技能並非一體適用:LLM代理的模型感知技能對齊
Skill is Not One-Size-Fits-All: Model-Aware Skill Alignment for LLM Agents
May 29, 2026
作者: Jianxiang Yu, Jiapeng Zhu, Bochen Lin, Qier Cui, Zichen Ding, Xiang Li
cs.AI
摘要
LLM代理越來越常在決策時檢索外部策劃的技能(即程序性指令),以提升在長時程互動任務中的表現。現有的技能庫通常被視為與模型無關,在不同能力與行為模式顯著差異的骨幹模型上沿用相同的技能表述。然而,我們在多個模型規模下進行的受控實驗顯示,技能的有效性高度依賴於模型:一項對某個骨幹模型有益的技能,可能對另一個模型造成傷害。基於此觀察,我們提出MASA(模型感知技能對齊)框架,該框架無需調整代理權重即可針對每個目標骨幹模型適應技能。MASA分兩階段運作:(1) 分層技能演化流程,利用爬山法與基於UCB的樹搜索,並根據環境回饋及模型能力特徵,疊代改寫通用與任務特定技能;(2) 輕量級模型條件技能重寫器,此重寫器訓練於演化軌跡上,能在單次前向傳遞中重現適應過程。在三種互動環境與四個骨幹模型上的實驗顯示,MASA始終達到最佳整體表現,相較於最強基線提升了高達25.8個百分點。學習到的重寫器更進一步推廣至未見過的任務與環境,無需額外搜索,且推論成本僅為更大型教師LLM的一小部分,卻始終優於其表現。
English
LLM agents increasingly retrieve externally curated skills-procedural instructions retrieved at decision time-to improve performance on long-horizon interactive tasks. Existing skill libraries are typically treated as model-agnostic, reusing the same skill formulations across backbones with substantially different capacities and behaviors. However, our controlled experiments across multiple model scales show that skill effectiveness is strongly model-dependent: a skill that benefits one backbone can harm another. Motivated by this observation, we propose MASA Model-Aware Skill Alignment, a framework that adapts skills to each target backbone without modifying agent weights.

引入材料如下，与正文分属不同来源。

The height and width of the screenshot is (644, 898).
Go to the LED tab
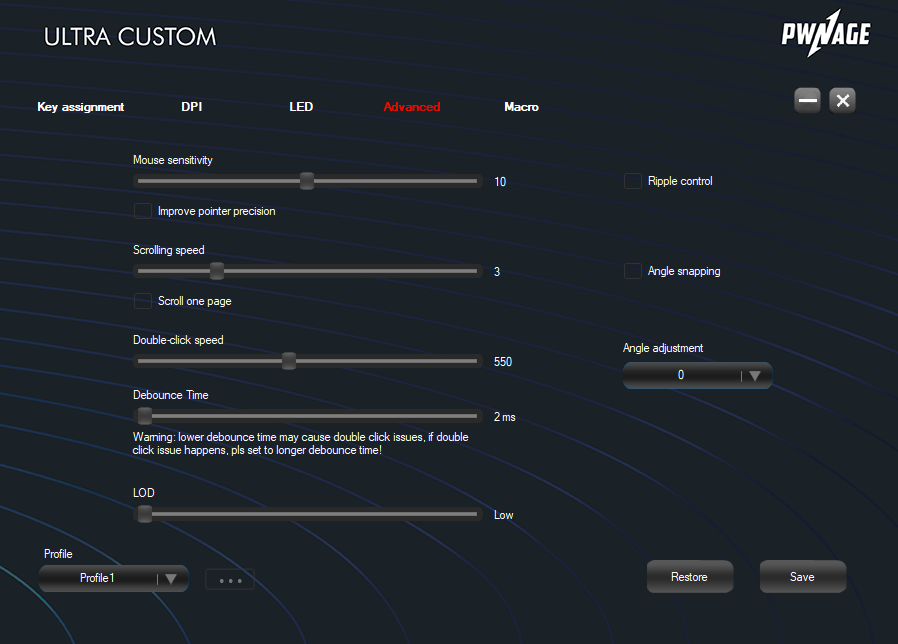click(x=301, y=107)

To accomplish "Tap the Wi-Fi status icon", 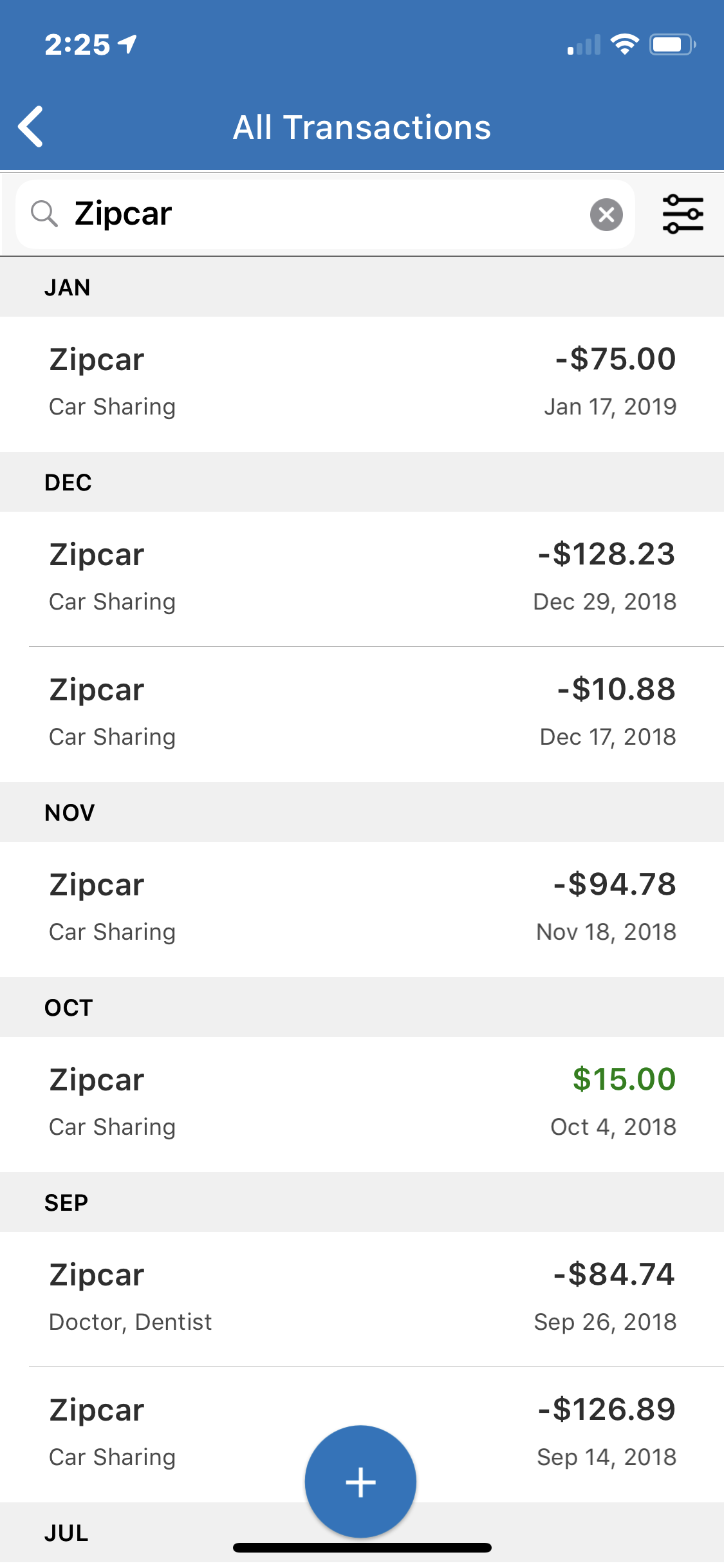I will (624, 44).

MASA operates in two stages: (1) a hierarchical skill evolution pipeline that iteratively rewrites general and task-specific skills using hill climbing and UCB-driven tree search, guided by environment feedback and model capability profiles; and (2) a lightweight model-conditioned skill rewriter trained on evolution trajectories to reproduce the adaptation in a single forward pass. Experiments across three interactive environments and four backbones show that MASA consistently achieves the best overall performance, with gains of up to 25.8 points over the strongest baseline. The learned rewriter further generalizes to unseen tasks and environments without additional search, consistently outperforming a much larger teacher LLM at a fraction of the inference cost.